New Funding from NOAA to Study Climate Change Resilience for Mobile Homes

car washed up in the yard of a mobile home

UVM is part of a new regional collaboration to study the climate-related vulnerabilities of mobile home park communities. With funding announced this week from the National Oceanic and Atmospheric Association (NOAA)s Climate Adaptation Partnerships program, the project brings together researchers from the Universities of Vermont, New Hampshire, and Maine, as well as all three northern New England State Climatologists.

The project builds on previous research in Vermont led by Kelly Hamshaw and Dan Baker in the Dept. of Community Development and Applied Economics showing that mobile home communities are more likely to be impacted by risks posed by climate change such as high winds, flooding, and extreme temperatures. For example, during Tropical Storm Irene, mobile homes accounted for 15% of homes damaged during the storm, though mobile made up only 7% of the states housing stock.

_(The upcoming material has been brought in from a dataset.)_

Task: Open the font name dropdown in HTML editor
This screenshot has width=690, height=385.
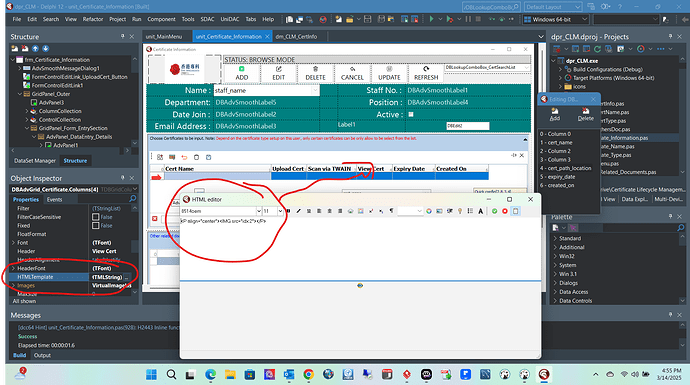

Working with colleagues at UNH and UMaine, Hamshaw, Baker and Vermont State Climatologist Lesley-Ann Dupigny-Giroux will use the new funding from NOAA to create a database of mobile home park communities in the three states and convene meetings with mobile home residents to determine climate change impacts in different ecoregions across the Northeast. The meetings will also build relationships that will support climate resilience efforts with mobile home park frontline communities.